Determine the number of lines in the listing that include the string "Collapse"; the reply consists of that number only.

#####

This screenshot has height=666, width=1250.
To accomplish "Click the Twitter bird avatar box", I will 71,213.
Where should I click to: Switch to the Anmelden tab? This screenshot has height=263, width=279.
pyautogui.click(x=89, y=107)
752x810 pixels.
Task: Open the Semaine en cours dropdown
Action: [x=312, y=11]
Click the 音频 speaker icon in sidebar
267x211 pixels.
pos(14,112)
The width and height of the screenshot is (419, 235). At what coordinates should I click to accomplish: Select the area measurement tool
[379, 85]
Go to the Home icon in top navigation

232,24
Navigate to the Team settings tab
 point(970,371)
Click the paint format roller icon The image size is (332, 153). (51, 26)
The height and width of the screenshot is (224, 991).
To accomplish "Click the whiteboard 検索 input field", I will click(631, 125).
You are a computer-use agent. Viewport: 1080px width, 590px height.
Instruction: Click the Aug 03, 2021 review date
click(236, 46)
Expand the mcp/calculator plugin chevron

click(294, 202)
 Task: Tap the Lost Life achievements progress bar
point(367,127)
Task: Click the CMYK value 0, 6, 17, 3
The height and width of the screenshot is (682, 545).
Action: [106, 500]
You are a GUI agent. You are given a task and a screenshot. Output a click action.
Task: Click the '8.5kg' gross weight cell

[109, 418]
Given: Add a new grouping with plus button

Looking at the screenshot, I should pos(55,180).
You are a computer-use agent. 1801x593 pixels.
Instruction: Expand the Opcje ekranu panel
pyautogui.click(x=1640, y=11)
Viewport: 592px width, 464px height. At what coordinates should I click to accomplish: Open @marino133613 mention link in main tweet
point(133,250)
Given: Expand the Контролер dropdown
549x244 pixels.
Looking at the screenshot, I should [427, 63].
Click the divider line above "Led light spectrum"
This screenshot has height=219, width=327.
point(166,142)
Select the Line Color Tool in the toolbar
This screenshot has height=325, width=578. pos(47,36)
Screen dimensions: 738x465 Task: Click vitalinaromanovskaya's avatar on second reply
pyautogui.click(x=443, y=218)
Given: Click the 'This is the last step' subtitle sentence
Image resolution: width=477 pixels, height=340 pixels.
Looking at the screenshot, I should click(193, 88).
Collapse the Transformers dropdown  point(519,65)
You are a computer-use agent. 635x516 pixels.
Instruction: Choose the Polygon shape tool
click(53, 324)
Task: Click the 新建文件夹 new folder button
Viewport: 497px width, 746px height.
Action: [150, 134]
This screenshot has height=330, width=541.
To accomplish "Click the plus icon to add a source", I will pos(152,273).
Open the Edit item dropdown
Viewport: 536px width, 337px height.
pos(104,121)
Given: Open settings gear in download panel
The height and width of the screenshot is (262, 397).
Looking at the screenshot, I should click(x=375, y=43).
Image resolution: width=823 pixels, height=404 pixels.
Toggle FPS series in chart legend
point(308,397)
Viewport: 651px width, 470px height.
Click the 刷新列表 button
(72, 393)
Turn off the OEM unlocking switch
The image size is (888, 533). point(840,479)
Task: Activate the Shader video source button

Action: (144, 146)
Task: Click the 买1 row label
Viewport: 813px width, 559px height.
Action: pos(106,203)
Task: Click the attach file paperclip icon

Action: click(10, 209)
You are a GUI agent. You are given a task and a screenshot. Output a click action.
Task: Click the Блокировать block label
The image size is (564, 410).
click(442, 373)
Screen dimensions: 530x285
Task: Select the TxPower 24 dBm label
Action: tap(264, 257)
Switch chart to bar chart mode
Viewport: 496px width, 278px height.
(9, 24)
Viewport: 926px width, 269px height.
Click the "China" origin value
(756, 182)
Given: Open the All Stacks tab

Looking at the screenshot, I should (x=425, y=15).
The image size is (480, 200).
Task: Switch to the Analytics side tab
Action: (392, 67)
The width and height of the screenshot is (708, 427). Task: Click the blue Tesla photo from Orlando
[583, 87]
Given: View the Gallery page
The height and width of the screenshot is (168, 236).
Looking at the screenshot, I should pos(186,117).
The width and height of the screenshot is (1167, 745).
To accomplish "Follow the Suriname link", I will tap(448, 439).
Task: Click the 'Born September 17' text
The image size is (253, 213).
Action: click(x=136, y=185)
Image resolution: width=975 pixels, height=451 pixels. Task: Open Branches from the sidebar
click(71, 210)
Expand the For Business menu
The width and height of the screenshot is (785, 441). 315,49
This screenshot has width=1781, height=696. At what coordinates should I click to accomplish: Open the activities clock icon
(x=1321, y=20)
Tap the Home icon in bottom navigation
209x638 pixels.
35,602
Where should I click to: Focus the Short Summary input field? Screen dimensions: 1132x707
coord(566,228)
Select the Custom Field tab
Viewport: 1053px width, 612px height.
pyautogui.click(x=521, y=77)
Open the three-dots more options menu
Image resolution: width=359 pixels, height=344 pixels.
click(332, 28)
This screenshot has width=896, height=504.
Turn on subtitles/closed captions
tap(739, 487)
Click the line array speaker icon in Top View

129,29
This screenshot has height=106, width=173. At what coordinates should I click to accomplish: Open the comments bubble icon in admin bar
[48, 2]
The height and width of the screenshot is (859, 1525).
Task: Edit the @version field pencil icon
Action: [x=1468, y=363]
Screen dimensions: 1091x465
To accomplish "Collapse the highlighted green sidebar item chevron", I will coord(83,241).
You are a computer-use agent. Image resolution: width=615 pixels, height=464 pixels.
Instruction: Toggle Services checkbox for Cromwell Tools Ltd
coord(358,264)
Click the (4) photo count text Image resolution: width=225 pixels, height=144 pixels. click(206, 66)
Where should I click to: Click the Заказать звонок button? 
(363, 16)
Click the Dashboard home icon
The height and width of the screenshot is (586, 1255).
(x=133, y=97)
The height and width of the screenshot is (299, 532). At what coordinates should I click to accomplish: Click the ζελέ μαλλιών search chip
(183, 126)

#####

Solution to this task
2